(Stored records)
=======
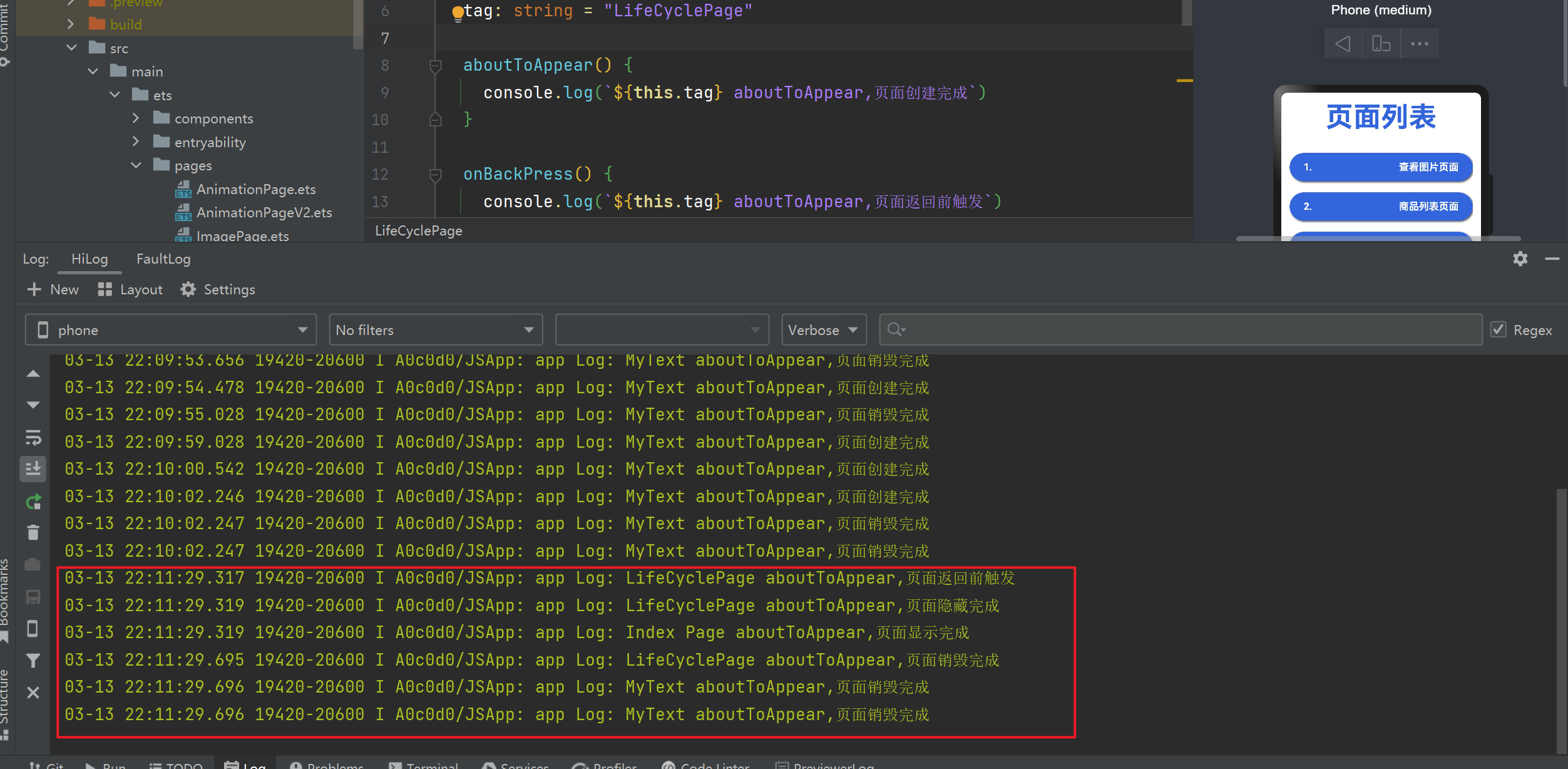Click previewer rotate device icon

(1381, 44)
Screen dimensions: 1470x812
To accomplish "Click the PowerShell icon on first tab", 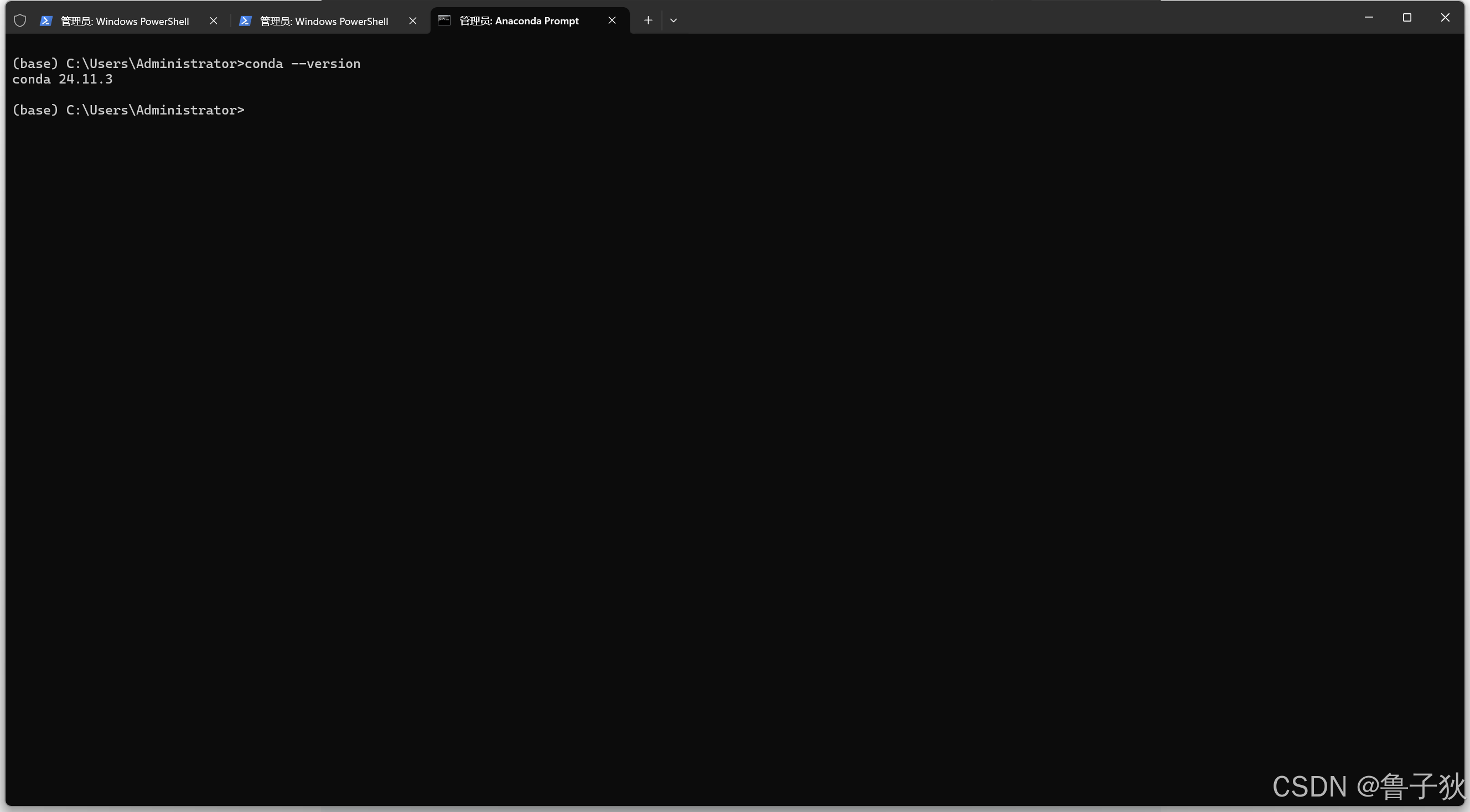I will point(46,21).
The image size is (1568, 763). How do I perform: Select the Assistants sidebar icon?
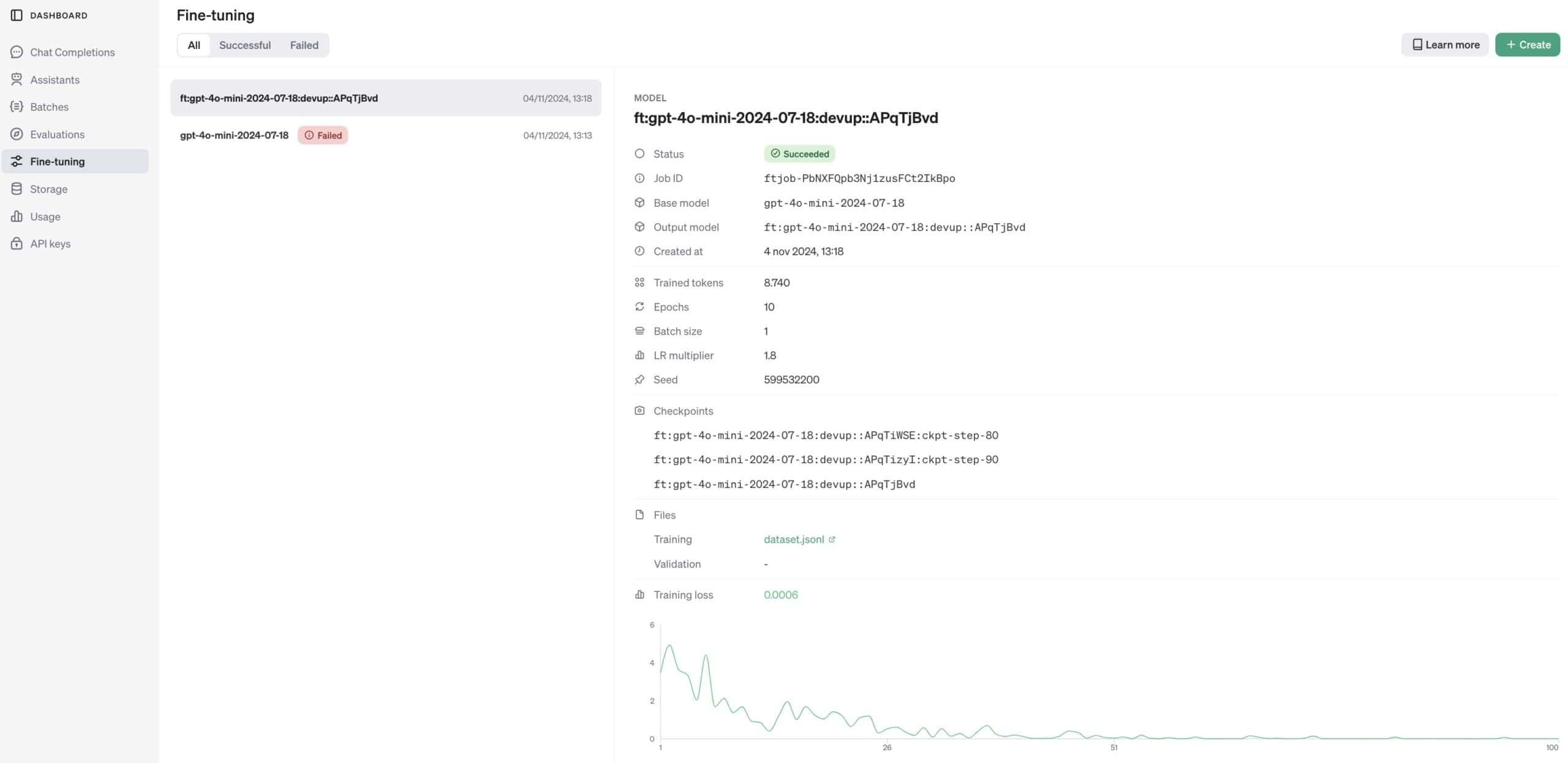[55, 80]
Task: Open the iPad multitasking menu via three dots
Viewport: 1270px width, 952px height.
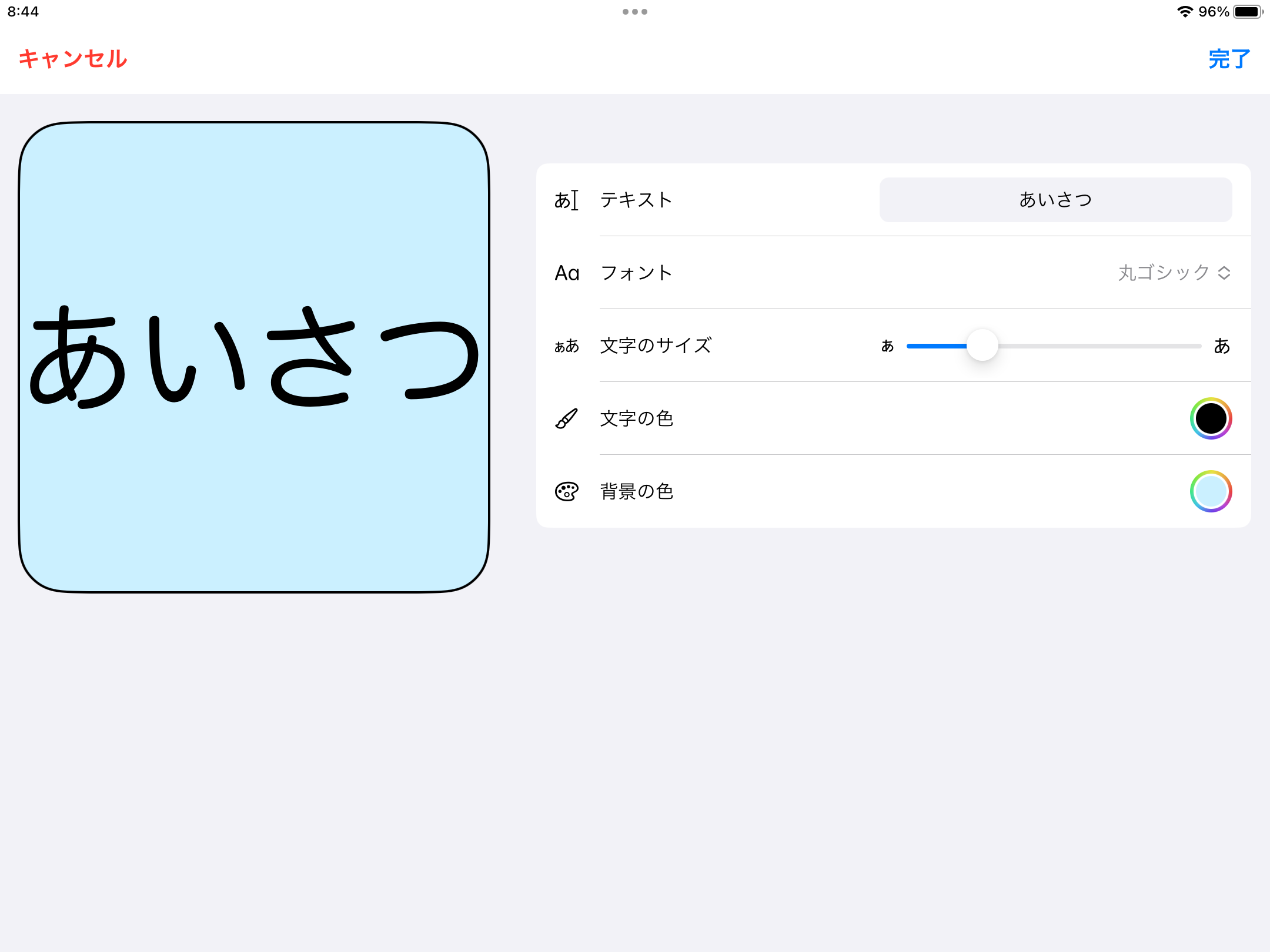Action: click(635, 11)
=======
* _What you should do_
Take the records above from the line with "Task: Open the" down to their last line and please copy those lines exactly, without the pictures.

* _Response area_
Task: Open the iPad multitasking menu via three dots
Viewport: 1270px width, 952px height.
Action: click(635, 11)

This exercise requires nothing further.